Télévision à la une - Exterminer les Flipper

«Une petite ville avec un énorme secret.» C'est ainsi qu'on nous présente le petit village côtier de Taiji, au Japon, en ouverture de La Baie de la honte (v.f. de The Cove). Un secret de Polichinelle, certes, puisqu'on sait qu'on y massacre chaque année des milliers de dauphins et qu'on envoie les survivants dans les aquariums du monde entier.

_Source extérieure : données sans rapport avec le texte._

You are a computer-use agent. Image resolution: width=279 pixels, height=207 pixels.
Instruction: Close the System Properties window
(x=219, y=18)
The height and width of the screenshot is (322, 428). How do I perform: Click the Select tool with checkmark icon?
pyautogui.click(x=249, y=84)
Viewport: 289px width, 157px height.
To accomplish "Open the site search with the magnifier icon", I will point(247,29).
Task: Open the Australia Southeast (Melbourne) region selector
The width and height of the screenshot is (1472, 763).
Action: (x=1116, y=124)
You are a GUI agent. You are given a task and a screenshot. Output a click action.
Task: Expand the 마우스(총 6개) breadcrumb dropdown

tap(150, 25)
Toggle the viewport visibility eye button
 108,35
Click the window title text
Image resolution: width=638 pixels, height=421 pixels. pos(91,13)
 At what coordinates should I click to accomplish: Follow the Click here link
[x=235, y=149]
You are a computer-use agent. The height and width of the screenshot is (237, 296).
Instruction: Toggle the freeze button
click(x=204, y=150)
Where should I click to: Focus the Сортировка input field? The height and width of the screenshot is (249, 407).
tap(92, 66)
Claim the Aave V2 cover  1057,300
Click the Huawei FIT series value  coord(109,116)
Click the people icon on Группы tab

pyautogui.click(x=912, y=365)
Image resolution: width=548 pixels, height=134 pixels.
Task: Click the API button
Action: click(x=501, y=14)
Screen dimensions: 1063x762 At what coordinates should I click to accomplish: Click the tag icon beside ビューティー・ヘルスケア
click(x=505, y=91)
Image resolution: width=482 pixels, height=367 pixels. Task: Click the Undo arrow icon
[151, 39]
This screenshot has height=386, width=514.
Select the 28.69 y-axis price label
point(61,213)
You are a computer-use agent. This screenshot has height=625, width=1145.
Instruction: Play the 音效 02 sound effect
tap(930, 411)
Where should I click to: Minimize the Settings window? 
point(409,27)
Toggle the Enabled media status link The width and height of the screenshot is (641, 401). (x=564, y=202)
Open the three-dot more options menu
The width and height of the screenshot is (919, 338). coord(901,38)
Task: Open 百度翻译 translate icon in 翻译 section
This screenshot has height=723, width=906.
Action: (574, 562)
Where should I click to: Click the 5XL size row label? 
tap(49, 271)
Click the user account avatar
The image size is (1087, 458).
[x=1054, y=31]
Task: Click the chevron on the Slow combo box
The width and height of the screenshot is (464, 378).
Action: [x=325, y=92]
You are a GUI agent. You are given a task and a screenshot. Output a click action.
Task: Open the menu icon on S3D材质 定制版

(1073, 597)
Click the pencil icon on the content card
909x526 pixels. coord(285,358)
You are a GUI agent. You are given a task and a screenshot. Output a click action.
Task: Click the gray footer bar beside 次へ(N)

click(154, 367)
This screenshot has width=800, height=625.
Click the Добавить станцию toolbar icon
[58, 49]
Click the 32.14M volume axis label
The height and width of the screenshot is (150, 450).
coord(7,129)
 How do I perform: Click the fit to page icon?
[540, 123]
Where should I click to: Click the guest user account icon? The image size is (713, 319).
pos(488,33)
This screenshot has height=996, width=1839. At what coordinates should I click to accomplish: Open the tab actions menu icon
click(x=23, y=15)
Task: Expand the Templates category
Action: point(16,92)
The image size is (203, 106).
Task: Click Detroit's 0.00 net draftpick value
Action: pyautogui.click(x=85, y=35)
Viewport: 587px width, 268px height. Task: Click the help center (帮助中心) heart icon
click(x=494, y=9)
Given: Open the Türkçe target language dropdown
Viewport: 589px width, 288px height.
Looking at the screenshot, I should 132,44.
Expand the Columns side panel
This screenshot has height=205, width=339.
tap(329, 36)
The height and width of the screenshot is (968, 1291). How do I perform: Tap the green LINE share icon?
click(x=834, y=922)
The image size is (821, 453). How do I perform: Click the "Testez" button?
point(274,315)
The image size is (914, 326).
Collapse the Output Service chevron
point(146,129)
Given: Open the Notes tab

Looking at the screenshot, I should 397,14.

Reste que le révéler a tout de même nécessité une stratégie digne des missions les plus périlleuses des services secrets. Et le résultat est saisissant, tant par la force des images que par la qualité de l'information qui lie cette tuerie annuelle aux enjeux internationaux de protection des cétacés. Pas étonnant que The Cove ait remporté l'Oscar du meilleur documentaire en 2010.

L'idée de ce film est venue de Richard O'Barry, l'homme qui dans les années 1960 a dressé le célèbre dauphin Flipper, vedette d'une émission de télévision très populaire. Trop populaire, en fait, puisque cette série a été à l'origine de l'engouement pour les delphinariums partout dans le monde.

Cette industrie destructrice isole dans des habitats clos et totalement artificiels des animaux migrateurs aux comportements sociaux très développés.

Opération secrète

Depuis maintenant plus de 35 ans, M. O'Barry tente de détruire cette industrie. «Je me sens en quelque sorte responsable parce que c'est la série télé Flipper le dauphin qui a créé cette industrie qui pèse des milliards [...]. Ç'a provoqué toutes ces captures», raconte-t-il dans le documentaire. Pour y mettre fin, lui et le réalisateur Louis Psihoyos ont lancé une opération secrète afin de filmer la capture, mais surtout le carnage qui se déroule année après année dans une petite baie de Taiji.

Jour après jour, entre septembre et mars, les chasseurs de la région utilisent leurs bateaux pour rabattre dans une baie les troupeaux de dauphins qui ont le malheur de passer près des côtes japonaises. Des centaines d'individus sont ainsi forcés de se regrouper dans une zone où ils sont enfermés. C'est là que s'opère la sélection des animaux qui seront vendus à prix fort aux aquariums du monde entier.

Les centaines d'autres sont remorqués dans la baie voisine où, à l'abri des regards, jeunes et adultes sont harponnés et agonisent dans l'eau sanguinolente pendant un certain temps avant de mourir. Le massacre est tel que le Japon est responsable de la mort de plus de 20 000 dauphins chaque année.

Zone sous surveillance

Le gouvernement japonais déteste l'idée que des gens puissent filmer cette scène macabre. Toute la zone est sous surveillance constante et l'équipe du documentaire elle-même est constamment épiée et interrogée par la police. Elle parvient tout de même à établir un plan de match des plus ingénieux pour capter le tout. Des caméras sont notamment installées dans de faux rochers dissimulés tout autour de la baie de la honte durant la nuit. Les images qui en ont été tirées ont fait le tour du globe.

Le hic, c'est que Tokyo est parvenue au fil des années à maintenir les «petits cétacés» à l'écart des règles de la Commission baleinière internationale, l'unique organisation où se décide le sort de ces animaux. Déjà, on sait que le pays contourne l'interdiction de chasse commerciale en prétendant tuer des rorquals sous des prétextes scientifiques. Il achète même les votes des pays pauvres. Fait à noter, le Canada ne fait pas partie de la Commission. Il faut croire que le sort des cétacés le préoccupe peu.

Dans le cas des dauphins, le Japon utilise l'argument fallacieux de la chasse «traditionnelle» pour justifier cette destruction. Si cette chasse est si symbolique, alors pourquoi tenter par tous les moyens de la cacher. Aux pêcheurs locaux, le gouvernement affirme que les dauphins — toutes espèces confondues — mangent trop de poissons et ruinent ainsi l'industrie de la pêche. La science, la vraie, soutient plutôt que c'est la surpêche mondiale qui décime les stocks, au point où la vaste majorité des espèces ne seront plus exploitables d'ici 2050. Qui plus est, les dauphins qui finissent sur les tablettes des supermarchés ou dans les cafétérias des écoles sont fortement intoxiqués au mercure, puisque ces animaux se retrouvent au sommet de la chaîne alimentaire. Mais cette information n'est pas connue des consommateurs.

Bref, The Cove est un document plus que nécessaire, quoique parfois difficile à supporter. Parce que si l'être humain souhaite démon-trer qu'il est autre chose que le fossoyeur de toute forme de vie sur terre, il devra bien apprendre un jour à vivre autrement qu'en l'anéantissant.